DIRECTION — Render the stretch of rows from the line containing "The image size is (1024, 436)." through the line containing "Looking at the screenshot, I should 585,82." as a JSON list of strings, one string per line with blank lines omitted.

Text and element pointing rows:

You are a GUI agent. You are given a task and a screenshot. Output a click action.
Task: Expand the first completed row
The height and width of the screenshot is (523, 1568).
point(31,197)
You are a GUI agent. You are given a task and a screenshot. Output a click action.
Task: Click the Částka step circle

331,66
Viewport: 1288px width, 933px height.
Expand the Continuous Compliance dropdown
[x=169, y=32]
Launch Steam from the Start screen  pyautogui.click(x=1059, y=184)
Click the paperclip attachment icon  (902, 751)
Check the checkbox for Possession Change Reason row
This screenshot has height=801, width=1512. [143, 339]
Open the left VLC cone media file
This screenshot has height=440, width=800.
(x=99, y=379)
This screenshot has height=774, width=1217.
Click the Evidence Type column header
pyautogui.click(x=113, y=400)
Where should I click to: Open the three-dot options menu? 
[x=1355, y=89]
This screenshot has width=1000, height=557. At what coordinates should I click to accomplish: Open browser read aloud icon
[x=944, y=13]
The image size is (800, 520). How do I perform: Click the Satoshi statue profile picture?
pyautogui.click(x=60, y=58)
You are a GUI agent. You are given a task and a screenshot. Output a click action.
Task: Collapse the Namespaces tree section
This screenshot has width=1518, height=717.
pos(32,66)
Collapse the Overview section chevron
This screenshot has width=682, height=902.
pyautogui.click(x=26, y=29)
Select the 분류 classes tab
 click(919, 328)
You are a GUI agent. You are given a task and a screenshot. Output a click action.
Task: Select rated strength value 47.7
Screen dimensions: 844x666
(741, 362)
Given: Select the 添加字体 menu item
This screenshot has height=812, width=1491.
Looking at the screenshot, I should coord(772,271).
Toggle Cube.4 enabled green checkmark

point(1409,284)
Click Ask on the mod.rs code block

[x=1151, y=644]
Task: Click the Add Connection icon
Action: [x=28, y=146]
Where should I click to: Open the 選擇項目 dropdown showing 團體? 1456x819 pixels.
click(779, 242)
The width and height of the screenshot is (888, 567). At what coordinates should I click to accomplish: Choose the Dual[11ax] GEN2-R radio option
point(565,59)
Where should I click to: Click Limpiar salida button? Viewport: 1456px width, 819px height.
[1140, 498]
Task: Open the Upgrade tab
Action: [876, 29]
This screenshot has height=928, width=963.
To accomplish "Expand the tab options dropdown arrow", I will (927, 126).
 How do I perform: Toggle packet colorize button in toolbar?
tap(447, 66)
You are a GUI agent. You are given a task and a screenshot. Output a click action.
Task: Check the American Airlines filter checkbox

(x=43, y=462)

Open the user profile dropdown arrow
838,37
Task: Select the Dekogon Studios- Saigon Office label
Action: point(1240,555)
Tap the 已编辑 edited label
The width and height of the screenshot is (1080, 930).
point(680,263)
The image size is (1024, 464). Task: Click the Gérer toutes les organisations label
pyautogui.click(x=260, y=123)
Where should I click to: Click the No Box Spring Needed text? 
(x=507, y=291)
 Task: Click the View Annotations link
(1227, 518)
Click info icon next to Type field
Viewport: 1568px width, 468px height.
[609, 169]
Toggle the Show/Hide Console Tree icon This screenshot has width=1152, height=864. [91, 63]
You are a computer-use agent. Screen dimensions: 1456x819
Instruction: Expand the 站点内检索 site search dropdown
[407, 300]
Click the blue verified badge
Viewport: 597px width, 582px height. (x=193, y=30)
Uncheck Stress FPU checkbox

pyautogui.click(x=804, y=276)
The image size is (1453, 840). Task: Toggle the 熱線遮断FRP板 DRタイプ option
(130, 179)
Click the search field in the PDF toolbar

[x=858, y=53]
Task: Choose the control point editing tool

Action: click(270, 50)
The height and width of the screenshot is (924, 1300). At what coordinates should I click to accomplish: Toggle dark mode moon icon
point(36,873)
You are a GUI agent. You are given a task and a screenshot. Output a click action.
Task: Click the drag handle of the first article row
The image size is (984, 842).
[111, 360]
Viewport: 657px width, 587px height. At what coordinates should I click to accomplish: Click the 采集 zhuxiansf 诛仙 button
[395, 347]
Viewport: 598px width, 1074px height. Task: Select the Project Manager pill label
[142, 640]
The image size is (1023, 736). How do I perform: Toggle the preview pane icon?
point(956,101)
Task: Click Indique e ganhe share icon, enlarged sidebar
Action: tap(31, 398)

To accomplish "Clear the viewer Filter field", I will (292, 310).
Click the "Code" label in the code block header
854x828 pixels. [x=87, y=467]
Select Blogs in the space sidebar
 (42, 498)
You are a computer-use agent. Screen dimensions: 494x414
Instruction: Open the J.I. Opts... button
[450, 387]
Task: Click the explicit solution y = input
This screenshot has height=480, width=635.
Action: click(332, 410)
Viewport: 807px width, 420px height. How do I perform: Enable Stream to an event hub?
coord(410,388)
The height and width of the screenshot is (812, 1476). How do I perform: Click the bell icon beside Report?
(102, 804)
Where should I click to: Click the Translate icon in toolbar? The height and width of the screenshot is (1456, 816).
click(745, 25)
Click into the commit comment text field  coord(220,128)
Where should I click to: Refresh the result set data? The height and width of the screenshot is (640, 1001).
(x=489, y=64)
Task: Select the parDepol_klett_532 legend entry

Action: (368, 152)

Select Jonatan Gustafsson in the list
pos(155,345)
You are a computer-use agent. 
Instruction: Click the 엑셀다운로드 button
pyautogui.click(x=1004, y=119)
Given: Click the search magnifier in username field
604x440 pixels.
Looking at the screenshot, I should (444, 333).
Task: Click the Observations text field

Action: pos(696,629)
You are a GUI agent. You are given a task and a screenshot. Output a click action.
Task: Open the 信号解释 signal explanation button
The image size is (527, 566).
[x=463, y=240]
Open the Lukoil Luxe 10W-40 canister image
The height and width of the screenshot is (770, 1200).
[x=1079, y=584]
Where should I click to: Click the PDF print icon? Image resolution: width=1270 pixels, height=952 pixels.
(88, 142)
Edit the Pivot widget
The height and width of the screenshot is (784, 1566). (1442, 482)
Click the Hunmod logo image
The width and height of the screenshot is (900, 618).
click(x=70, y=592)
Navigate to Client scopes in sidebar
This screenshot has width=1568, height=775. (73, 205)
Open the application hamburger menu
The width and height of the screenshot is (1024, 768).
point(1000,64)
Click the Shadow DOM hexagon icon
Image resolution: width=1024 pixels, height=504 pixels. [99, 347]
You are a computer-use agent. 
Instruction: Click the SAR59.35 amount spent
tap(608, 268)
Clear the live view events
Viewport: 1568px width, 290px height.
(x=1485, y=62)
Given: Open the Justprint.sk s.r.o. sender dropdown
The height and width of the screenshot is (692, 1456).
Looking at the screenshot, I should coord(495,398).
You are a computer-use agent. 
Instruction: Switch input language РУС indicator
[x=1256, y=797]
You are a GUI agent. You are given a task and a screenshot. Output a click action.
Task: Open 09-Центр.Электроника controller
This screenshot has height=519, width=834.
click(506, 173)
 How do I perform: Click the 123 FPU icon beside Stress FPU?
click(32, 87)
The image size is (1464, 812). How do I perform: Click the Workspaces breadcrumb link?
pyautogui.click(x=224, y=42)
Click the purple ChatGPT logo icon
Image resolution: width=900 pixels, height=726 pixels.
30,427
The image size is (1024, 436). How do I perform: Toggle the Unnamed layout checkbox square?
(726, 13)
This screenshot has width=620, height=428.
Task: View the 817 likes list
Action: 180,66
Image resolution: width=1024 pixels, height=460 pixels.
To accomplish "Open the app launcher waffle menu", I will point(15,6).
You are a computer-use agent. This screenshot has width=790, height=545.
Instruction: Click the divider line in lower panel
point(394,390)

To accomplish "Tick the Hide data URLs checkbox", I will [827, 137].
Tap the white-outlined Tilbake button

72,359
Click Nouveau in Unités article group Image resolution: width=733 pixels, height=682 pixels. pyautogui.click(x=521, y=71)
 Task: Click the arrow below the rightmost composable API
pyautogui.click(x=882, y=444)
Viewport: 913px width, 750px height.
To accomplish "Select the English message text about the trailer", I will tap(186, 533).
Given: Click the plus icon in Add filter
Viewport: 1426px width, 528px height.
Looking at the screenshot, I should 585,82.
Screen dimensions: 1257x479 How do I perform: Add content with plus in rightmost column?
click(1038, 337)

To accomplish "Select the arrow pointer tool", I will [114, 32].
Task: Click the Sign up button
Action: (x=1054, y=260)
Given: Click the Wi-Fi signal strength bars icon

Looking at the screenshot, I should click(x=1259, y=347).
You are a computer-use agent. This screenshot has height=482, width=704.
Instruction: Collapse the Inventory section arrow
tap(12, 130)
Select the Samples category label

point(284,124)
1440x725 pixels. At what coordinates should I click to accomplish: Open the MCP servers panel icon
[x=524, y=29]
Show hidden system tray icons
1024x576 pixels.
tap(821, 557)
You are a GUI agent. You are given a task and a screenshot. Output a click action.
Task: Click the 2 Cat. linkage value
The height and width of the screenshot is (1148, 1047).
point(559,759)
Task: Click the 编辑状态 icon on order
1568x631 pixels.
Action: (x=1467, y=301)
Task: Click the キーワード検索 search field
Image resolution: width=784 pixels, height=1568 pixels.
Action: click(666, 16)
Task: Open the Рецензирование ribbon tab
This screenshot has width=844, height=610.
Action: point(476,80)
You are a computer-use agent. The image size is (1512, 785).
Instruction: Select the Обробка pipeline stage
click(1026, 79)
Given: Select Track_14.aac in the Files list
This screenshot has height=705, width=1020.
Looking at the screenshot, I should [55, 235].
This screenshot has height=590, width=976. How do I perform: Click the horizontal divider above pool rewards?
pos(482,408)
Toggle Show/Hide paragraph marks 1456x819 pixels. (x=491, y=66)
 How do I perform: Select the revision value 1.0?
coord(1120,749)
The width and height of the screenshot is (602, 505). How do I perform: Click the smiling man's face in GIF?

FINAL RESULT —
[
  "The image size is (1024, 436). How do I perform: Toggle the Unnamed layout checkbox square?",
  "(726, 13)",
  "This screenshot has width=620, height=428.",
  "Task: View the 817 likes list",
  "Action: 180,66",
  "Image resolution: width=1024 pixels, height=460 pixels.",
  "To accomplish \"Open the app launcher waffle menu\", I will point(15,6).",
  "You are a computer-use agent. This screenshot has width=790, height=545.",
  "Instruction: Click the divider line in lower panel",
  "point(394,390)",
  "To accomplish \"Tick the Hide data URLs checkbox\", I will [827, 137].",
  "Tap the white-outlined Tilbake button",
  "72,359",
  "Click Nouveau in Unités article group Image resolution: width=733 pixels, height=682 pixels. pyautogui.click(x=521, y=71)",
  " Task: Click the arrow below the rightmost composable API",
  "pyautogui.click(x=882, y=444)",
  "Viewport: 913px width, 750px height.",
  "To accomplish \"Select the English message text about the trailer\", I will tap(186, 533).",
  "Given: Click the plus icon in Add filter",
  "Viewport: 1426px width, 528px height.",
  "Looking at the screenshot, I should 585,82."
]